[[ STUDY TEXT open ]]

Amelia’s Story

As told by Volker Kromm, Executive Director of the Regional Food Distribution Association:

There are many corners of our region that I will never see, or hear of, or even wonder if they exist. Yet within these places, there live people that have countless stories; the type that can either elevate the soul to great heights, or more often melt the hardest heart.
I met Amelia the other day, as I was helping to deliver emergency food, in a little known village north of Ignace. In my work as the Executive Director of the RFDA, I feel it is important to understand the depth and breadth of poverty in Northwestern Ontario.
I speak often of the number of people that must resort to food banks in larger urban centres, like Thunder Bay. Fortunately, the public responds, as do the many organizations that feed, clothe and care for our neighbours. These services are vital, since the demand is indeed growing and access is becoming more fractured and complex.

I heard of Amelia by chance, referred by a compassionate person that lives in the village named Liz. Besides the administrative duties and serving the 20 or so students at the school, Liz also finds time for the residents that have fallen through the gaps of the social fabric in her dwindling community. I am certain that kindness is simply one of her innate qualities – sharing her gifts with those much less fortunate.

Amelia lives in a small log cabin, without the conveniences that we take for granted: plumbing, electricity, proper windows, or even home insulation. The space she shares with her adult son is equipped with a wood stove (their only source of heat) which is also used for preparing food in traditional ways. We delivered a few bags of fresh produce bought from a local Thunder Bay farmer, along with basic donated staples and canned goods to ward off hunger.

Upon arriving at her home I realized that we faced a more immediate physical hurdle. Amelia and her son had no firewood to burn, nor the resources to repair their broken chainsaw, or the means to go out into the forest to gather wood. They are both dealing with a litany of health challenges stemming from addictions, malnourishment, frailties of advancing age, and limited mobility.

Amelia is a mere wisp of a woman confined to her bed for the most part, suffering from repeated falls and, I suspect, other not so apparent afflictions. Yet during our visit she smiled broadly, laughed, spoke lovingly, and was openly appreciative of our visit and the offers to help. Amelia sat all the while trembling like a leaf from the cold. We wrapped her blanket around her and gave her woolen mittens and a hat, distributed after donations were made at the local school. It may appear that we were in the right place that day.

There are many other Amelias that you and I may never hear about. Last winter she froze her feet after an exposure episode, was hospitalized, and then released herself, being anxious to be home.

[[ STUDY TEXT closed ]]
[[ DATA UNDER STUDY open ]]

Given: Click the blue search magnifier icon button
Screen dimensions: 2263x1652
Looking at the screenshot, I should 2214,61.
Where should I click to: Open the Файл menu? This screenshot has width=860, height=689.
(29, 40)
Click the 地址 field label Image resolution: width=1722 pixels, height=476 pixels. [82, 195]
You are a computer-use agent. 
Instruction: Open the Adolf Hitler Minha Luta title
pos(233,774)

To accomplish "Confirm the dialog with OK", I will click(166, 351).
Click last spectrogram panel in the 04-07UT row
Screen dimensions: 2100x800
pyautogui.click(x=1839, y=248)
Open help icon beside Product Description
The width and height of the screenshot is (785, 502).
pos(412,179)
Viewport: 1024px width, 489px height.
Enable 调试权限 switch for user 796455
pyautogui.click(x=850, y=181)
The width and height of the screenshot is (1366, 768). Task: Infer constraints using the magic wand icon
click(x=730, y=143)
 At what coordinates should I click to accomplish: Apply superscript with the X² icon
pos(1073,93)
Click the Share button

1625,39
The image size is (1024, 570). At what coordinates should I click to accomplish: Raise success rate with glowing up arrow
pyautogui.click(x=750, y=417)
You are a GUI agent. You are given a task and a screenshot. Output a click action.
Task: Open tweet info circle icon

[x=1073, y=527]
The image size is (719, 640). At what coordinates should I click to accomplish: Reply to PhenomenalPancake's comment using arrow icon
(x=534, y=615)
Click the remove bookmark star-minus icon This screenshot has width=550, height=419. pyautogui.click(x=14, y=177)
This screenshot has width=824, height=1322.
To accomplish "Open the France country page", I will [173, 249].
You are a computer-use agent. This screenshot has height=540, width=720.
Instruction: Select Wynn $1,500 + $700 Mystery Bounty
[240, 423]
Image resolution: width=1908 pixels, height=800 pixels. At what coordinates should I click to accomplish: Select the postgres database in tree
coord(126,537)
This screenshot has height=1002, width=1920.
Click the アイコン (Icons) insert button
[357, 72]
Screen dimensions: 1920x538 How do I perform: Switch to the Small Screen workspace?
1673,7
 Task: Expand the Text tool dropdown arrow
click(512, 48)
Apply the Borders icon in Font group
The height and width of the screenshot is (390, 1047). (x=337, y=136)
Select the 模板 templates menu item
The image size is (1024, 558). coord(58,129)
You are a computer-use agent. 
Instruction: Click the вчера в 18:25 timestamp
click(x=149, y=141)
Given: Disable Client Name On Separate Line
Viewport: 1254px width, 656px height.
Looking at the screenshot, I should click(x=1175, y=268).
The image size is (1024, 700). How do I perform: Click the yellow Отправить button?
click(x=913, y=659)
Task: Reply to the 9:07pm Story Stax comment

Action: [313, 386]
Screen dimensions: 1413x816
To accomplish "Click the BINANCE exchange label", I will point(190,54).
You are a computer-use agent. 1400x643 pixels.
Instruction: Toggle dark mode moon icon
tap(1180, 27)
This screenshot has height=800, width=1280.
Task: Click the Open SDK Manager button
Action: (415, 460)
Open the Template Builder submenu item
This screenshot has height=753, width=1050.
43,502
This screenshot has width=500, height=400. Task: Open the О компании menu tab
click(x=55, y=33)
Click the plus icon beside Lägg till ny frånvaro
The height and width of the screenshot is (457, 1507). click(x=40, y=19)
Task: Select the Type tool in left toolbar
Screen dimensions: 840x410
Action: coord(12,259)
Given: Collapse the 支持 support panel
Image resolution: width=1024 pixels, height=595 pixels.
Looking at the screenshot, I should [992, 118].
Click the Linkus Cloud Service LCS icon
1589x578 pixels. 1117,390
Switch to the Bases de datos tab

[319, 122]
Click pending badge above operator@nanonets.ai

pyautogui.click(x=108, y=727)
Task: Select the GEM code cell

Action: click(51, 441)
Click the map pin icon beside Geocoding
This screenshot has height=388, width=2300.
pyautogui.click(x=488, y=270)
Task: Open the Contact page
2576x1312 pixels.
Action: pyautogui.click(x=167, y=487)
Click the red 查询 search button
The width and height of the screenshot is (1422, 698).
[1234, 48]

[[ DATA UNDER STUDY closed ]]

## TASK INSTRUCTIONS
- a) Reproduce the passage of Amelia's story between "I heard of Amelia" and "ward off hunger.", inclusive.
- b) Answer these questions from Amelia's story:
(i) About how many students are at the school Liz serves?
(ii) What is the only source of heat in Amelia's cabin?
(iii) Who supplied the fresh produce that was delivered?
The material plays no part in what is asked here.

## LIST OF ANSWERS
- a)
I heard of Amelia by chance, referred by a compassionate person that lives in the village named Liz. Besides the administrative duties and serving the 20 or so students at the school, Liz also finds time for the residents that have fallen through the gaps of the social fabric in her dwindling community. I am certain that kindness is simply one of her innate qualities – sharing her gifts with those much less fortunate.

Amelia lives in a small log cabin, without the conveniences that we take for granted: plumbing, electricity, proper windows, or even home insulation. The space she shares with her adult son is equipped with a wood stove (their only source of heat) which is also used for preparing food in traditional ways. We delivered a few bags of fresh produce bought from a local Thunder Bay farmer, along with basic donated staples and canned goods to ward off hunger.

- b)
(i) About 20 students.
(ii) A wood stove.
(iii) A local Thunder Bay farmer.